= Job =
Please rewrite the records below as a JSON list of strings, with one string per line and blank lines left out.
________________________
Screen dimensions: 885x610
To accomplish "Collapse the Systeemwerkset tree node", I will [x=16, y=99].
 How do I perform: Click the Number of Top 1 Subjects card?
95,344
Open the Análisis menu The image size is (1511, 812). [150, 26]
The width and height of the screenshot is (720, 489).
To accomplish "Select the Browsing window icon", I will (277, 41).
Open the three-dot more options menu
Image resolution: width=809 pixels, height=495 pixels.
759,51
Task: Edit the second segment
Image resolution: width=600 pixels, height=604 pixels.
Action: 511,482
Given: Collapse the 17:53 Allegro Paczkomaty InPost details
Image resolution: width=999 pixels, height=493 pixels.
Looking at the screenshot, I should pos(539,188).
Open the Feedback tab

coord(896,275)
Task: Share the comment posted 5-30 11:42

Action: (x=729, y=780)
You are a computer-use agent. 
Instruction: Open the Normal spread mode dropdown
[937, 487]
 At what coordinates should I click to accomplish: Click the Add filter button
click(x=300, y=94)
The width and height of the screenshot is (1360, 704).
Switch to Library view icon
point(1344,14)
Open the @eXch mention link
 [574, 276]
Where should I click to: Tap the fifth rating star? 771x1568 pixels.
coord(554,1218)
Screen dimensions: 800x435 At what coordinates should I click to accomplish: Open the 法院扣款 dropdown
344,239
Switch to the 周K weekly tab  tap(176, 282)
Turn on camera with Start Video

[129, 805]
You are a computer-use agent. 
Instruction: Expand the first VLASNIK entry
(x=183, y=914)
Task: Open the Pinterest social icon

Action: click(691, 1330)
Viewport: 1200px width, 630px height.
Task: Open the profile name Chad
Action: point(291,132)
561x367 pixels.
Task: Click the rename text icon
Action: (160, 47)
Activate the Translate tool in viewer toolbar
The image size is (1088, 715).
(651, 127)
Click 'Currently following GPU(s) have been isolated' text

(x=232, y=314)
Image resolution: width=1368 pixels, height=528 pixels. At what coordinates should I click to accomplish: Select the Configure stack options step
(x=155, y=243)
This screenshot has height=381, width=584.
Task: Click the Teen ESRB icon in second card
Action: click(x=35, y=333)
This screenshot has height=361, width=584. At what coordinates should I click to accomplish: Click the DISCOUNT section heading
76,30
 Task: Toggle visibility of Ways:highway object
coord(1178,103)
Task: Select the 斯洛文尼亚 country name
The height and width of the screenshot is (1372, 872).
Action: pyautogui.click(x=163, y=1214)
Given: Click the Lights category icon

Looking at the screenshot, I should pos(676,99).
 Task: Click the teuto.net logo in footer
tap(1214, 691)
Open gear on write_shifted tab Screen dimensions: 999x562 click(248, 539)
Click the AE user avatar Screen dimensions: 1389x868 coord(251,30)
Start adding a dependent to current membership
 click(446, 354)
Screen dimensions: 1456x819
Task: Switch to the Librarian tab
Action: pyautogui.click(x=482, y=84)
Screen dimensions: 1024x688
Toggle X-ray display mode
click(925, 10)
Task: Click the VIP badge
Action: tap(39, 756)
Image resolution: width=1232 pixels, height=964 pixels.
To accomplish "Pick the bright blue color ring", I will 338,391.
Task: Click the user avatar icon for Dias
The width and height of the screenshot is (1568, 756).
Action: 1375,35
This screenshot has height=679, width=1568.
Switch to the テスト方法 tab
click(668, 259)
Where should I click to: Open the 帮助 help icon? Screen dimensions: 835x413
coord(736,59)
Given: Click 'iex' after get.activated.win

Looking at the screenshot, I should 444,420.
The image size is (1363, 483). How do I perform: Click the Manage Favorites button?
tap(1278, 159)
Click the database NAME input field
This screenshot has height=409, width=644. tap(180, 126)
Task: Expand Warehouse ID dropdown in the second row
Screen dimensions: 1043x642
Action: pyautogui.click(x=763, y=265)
________________________
= Problem solution =
[
  "Screen dimensions: 885x610",
  "To accomplish \"Collapse the Systeemwerkset tree node\", I will [x=16, y=99].",
  " How do I perform: Click the Number of Top 1 Subjects card?",
  "95,344",
  "Open the Análisis menu The image size is (1511, 812). [150, 26]",
  "The width and height of the screenshot is (720, 489).",
  "To accomplish \"Select the Browsing window icon\", I will (277, 41).",
  "Open the three-dot more options menu",
  "Image resolution: width=809 pixels, height=495 pixels.",
  "759,51",
  "Task: Edit the second segment",
  "Image resolution: width=600 pixels, height=604 pixels.",
  "Action: 511,482",
  "Given: Collapse the 17:53 Allegro Paczkomaty InPost details",
  "Image resolution: width=999 pixels, height=493 pixels.",
  "Looking at the screenshot, I should pos(539,188).",
  "Open the Feedback tab",
  "coord(896,275)",
  "Task: Share the comment posted 5-30 11:42",
  "Action: (x=729, y=780)",
  "You are a computer-use agent. ",
  "Instruction: Open the Normal spread mode dropdown",
  "[937, 487]",
  " At what coordinates should I click to accomplish: Click the Add filter button",
  "click(x=300, y=94)",
  "The width and height of the screenshot is (1360, 704).",
  "Switch to Library view icon",
  "point(1344,14)",
  "Open the @eXch mention link",
  " [574, 276]",
  "Where should I click to: Tap the fifth rating star? 771x1568 pixels.",
  "coord(554,1218)",
  "Screen dimensions: 800x435 At what coordinates should I click to accomplish: Open the 法院扣款 dropdown",
  "344,239",
  "Switch to the 周K weekly tab  tap(176, 282)",
  "Turn on camera with Start Video",
  "[129, 805]",
  "You are a computer-use agent. ",
  "Instruction: Expand the first VLASNIK entry",
  "(x=183, y=914)",
  "Task: Open the Pinterest social icon",
  "Action: click(691, 1330)",
  "Viewport: 1200px width, 630px height.",
  "Task: Open the profile name Chad",
  "Action: point(291,132)",
  "561x367 pixels.",
  "Task: Click the rename text icon",
  "Action: (160, 47)",
  "Activate the Translate tool in viewer toolbar",
  "The image size is (1088, 715).",
  "(651, 127)",
  "Click 'Currently following GPU(s) have been isolated' text",
  "(x=232, y=314)",
  "Image resolution: width=1368 pixels, height=528 pixels. At what coordinates should I click to accomplish: Select the Configure stack options step",
  "(x=155, y=243)",
  "This screenshot has height=381, width=584.",
  "Task: Click the Teen ESRB icon in second card",
  "Action: click(x=35, y=333)",
  "This screenshot has height=361, width=584. At what coordinates should I click to accomplish: Click the DISCOUNT section heading",
  "76,30",
  " Task: Toggle visibility of Ways:highway object",
  "coord(1178,103)",
  "Task: Select the 斯洛文尼亚 country name",
  "The height and width of the screenshot is (1372, 872).",
  "Action: pyautogui.click(x=163, y=1214)",
  "Given: Click the Lights category icon",
  "Looking at the screenshot, I should pos(676,99).",
  " Task: Click the teuto.net logo in footer",
  "tap(1214, 691)",
  "Open gear on write_shifted tab Screen dimensions: 999x562 click(248, 539)",
  "Click the AE user avatar Screen dimensions: 1389x868 coord(251,30)",
  "Start adding a dependent to current membership",
  " click(446, 354)",
  "Screen dimensions: 1456x819",
  "Task: Switch to the Librarian tab",
  "Action: pyautogui.click(x=482, y=84)",
  "Screen dimensions: 1024x688",
  "Toggle X-ray display mode",
  "click(925, 10)",
  "Task: Click the VIP badge",
  "Action: tap(39, 756)",
  "Image resolution: width=1232 pixels, height=964 pixels.",
  "To accomplish \"Pick the bright blue color ring\", I will 338,391.",
  "Task: Click the user avatar icon for Dias",
  "The width and height of the screenshot is (1568, 756).",
  "Action: 1375,35",
  "This screenshot has height=679, width=1568.",
  "Switch to the テスト方法 tab",
  "click(668, 259)",
  "Where should I click to: Open the 帮助 help icon? Screen dimensions: 835x413",
  "coord(736,59)",
  "Given: Click 'iex' after get.activated.win",
  "Looking at the screenshot, I should 444,420.",
  "The image size is (1363, 483). How do I perform: Click the Manage Favorites button?",
  "tap(1278, 159)",
  "Click the database NAME input field",
  "This screenshot has height=409, width=644. tap(180, 126)",
  "Task: Expand Warehouse ID dropdown in the second row",
  "Screen dimensions: 1043x642",
  "Action: pyautogui.click(x=763, y=265)"
]